> [WHAT YOU WILL DO] For every record beneath this instruction, give an exact repetition, omitting images.

> [INPUT DATA]

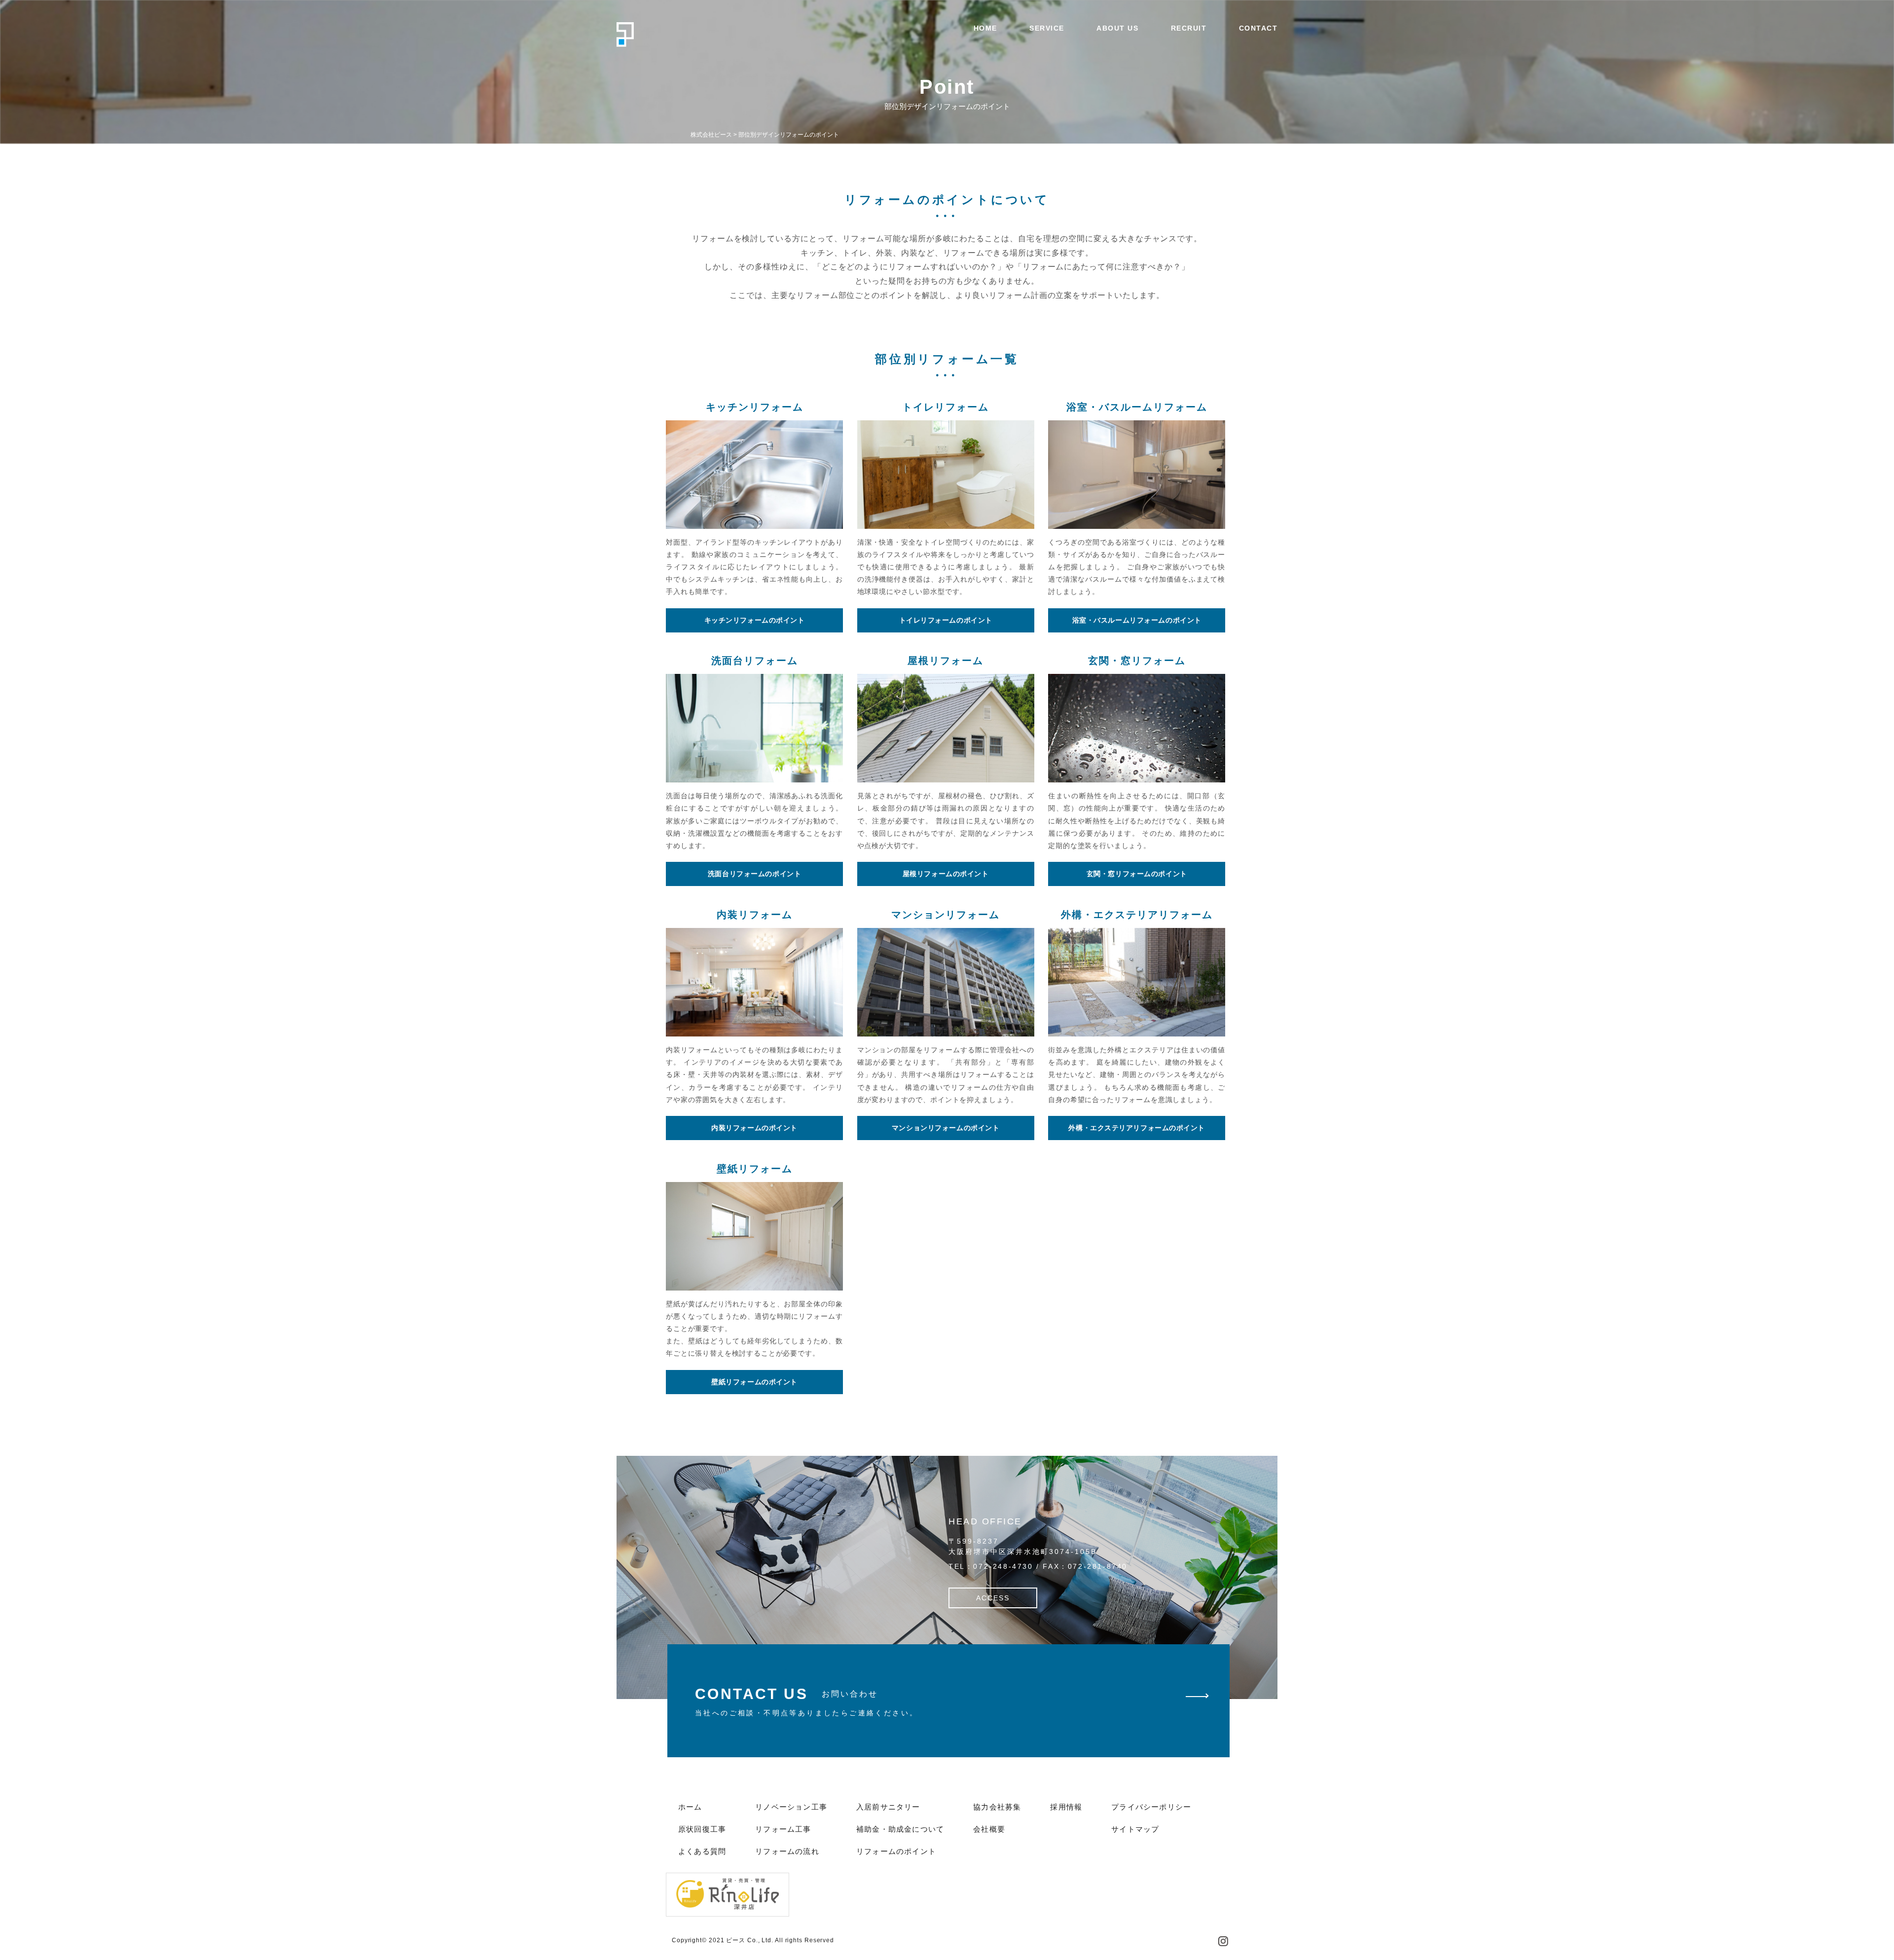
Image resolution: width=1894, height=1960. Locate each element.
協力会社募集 (997, 1807)
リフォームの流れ (787, 1851)
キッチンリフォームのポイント (754, 620)
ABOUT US (1117, 28)
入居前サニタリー (888, 1807)
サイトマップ (1135, 1829)
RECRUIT (1189, 28)
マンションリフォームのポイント (945, 1128)
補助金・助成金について (900, 1829)
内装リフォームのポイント (754, 1128)
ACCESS (993, 1598)
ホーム (690, 1807)
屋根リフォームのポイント (946, 874)
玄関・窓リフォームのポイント (1137, 874)
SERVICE (1046, 28)
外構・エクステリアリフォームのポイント (1136, 1128)
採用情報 (1066, 1807)
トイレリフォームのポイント (945, 620)
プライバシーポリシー (1151, 1807)
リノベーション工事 (791, 1807)
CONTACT (1258, 28)
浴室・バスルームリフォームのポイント (1137, 620)
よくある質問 (702, 1851)
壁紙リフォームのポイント (754, 1382)
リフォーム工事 (783, 1829)
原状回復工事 (702, 1829)
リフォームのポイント (896, 1851)
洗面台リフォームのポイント (754, 874)
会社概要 (989, 1829)
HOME (985, 28)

> [ANSWER FOR THIS EXERCISE]
Image resolution: width=1894, height=1960. Locate each element.
協力会社募集 (997, 1807)
リフォームの流れ (787, 1851)
キッチンリフォームのポイント (754, 620)
ABOUT US (1117, 28)
入居前サニタリー (888, 1807)
サイトマップ (1135, 1829)
RECRUIT (1189, 28)
マンションリフォームのポイント (945, 1128)
補助金・助成金について (900, 1829)
内装リフォームのポイント (754, 1128)
ACCESS (993, 1598)
ホーム (690, 1807)
屋根リフォームのポイント (946, 874)
玄関・窓リフォームのポイント (1137, 874)
SERVICE (1046, 28)
外構・エクステリアリフォームのポイント (1136, 1128)
採用情報 (1066, 1807)
トイレリフォームのポイント (945, 620)
プライバシーポリシー (1151, 1807)
リノベーション工事 (791, 1807)
CONTACT (1258, 28)
浴室・バスルームリフォームのポイント (1137, 620)
よくある質問 (702, 1851)
壁紙リフォームのポイント (754, 1382)
リフォーム工事 (783, 1829)
原状回復工事 (702, 1829)
リフォームのポイント (896, 1851)
洗面台リフォームのポイント (754, 874)
会社概要 (989, 1829)
HOME (985, 28)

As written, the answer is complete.